• star_wraith [he/him]
    ·
    edit-2
    3 years ago

    My new pet theory, just based entirely on anecdotal evidence around me... a lot of people are buying houses first and then figuring out how to pay for it later. And low down payments make this even more possible. Like, they technically have the income to pay for it now but they're gonna realize quick how little financial flexibility they have, and any shocks like losing a job or health expenses will make it so they can't make that mortgage payment anymore. No savings, just plowing it all into a mortgage payment.

    Also wondering if the housing market is one of the first signs that were gonna start seeing some massive inflation.

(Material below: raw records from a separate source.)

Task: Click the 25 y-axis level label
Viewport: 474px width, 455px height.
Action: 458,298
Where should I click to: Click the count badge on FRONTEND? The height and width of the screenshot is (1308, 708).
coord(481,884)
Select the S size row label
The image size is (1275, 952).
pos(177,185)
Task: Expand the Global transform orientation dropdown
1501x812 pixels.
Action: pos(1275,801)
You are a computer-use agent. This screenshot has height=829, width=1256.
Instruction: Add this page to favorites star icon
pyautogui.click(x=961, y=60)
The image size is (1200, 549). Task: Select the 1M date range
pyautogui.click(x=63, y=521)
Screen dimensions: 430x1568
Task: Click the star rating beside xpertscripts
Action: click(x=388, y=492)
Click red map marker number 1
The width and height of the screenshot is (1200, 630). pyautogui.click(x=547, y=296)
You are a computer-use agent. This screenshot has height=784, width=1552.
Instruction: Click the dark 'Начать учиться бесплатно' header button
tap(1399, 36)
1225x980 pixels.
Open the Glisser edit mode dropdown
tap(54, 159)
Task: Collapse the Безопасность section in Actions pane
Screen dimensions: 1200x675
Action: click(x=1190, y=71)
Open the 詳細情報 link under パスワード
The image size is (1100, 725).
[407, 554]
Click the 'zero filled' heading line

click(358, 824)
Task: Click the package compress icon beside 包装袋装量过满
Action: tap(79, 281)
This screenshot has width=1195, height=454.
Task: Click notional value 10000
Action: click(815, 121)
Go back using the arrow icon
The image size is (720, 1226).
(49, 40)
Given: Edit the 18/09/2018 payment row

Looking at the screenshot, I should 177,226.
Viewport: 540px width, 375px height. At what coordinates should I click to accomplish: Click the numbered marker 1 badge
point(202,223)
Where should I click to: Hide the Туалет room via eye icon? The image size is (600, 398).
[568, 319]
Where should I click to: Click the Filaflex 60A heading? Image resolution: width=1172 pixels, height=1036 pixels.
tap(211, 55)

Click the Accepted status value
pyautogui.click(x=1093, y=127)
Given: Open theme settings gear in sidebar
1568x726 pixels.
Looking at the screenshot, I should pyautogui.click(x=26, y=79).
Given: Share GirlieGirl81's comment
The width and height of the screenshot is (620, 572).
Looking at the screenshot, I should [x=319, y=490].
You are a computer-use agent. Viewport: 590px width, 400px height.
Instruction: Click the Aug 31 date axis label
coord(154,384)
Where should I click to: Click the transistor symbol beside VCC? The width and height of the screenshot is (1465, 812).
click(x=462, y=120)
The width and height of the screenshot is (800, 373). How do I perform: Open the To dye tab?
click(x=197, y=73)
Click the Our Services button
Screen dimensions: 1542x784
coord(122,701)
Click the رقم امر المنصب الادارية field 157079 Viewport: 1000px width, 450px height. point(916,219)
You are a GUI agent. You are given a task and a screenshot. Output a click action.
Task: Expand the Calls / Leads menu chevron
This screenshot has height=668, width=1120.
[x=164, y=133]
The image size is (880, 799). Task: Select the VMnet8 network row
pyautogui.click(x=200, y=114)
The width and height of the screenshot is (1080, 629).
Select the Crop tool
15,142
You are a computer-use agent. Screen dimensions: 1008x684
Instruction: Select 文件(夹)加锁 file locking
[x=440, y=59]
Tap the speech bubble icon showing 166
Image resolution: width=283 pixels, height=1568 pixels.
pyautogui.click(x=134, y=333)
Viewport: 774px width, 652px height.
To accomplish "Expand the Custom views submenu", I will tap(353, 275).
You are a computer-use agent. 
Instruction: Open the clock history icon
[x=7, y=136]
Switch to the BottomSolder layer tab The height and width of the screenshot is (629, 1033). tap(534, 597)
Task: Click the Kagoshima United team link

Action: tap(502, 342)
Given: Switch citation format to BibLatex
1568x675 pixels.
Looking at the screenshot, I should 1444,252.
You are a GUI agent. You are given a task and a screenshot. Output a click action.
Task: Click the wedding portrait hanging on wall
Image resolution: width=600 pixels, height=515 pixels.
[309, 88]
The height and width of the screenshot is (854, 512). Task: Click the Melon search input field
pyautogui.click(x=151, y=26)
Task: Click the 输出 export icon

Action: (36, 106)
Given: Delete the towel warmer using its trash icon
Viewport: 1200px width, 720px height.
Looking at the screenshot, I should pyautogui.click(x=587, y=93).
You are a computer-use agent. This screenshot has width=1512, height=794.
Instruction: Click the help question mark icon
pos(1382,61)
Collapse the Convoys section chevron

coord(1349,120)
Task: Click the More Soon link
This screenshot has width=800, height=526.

    • triangle [none/use name]
      ·
      3 years ago

      Its 100% small time landlords buying a 2nd or 3rd property as well as enormous hedge funds or Blackstone et al that are buying up properties. Probably more the latter, but the former is why it's happening in podunk nowhere as well.

      If housing is an investment or profit machine, you can afford tighter margins on rent to mortgage because your plan is to own and rent for the next 50 to 100 years. So who cares if it costs 2 times over asking? You'll make it back 30 years later and then make pure profit for another 30. Plus, rates are historically cheap and the fed has shown 0 capability of raising rates to higher than 5% or so (prior to 2008 it was usually near 10%).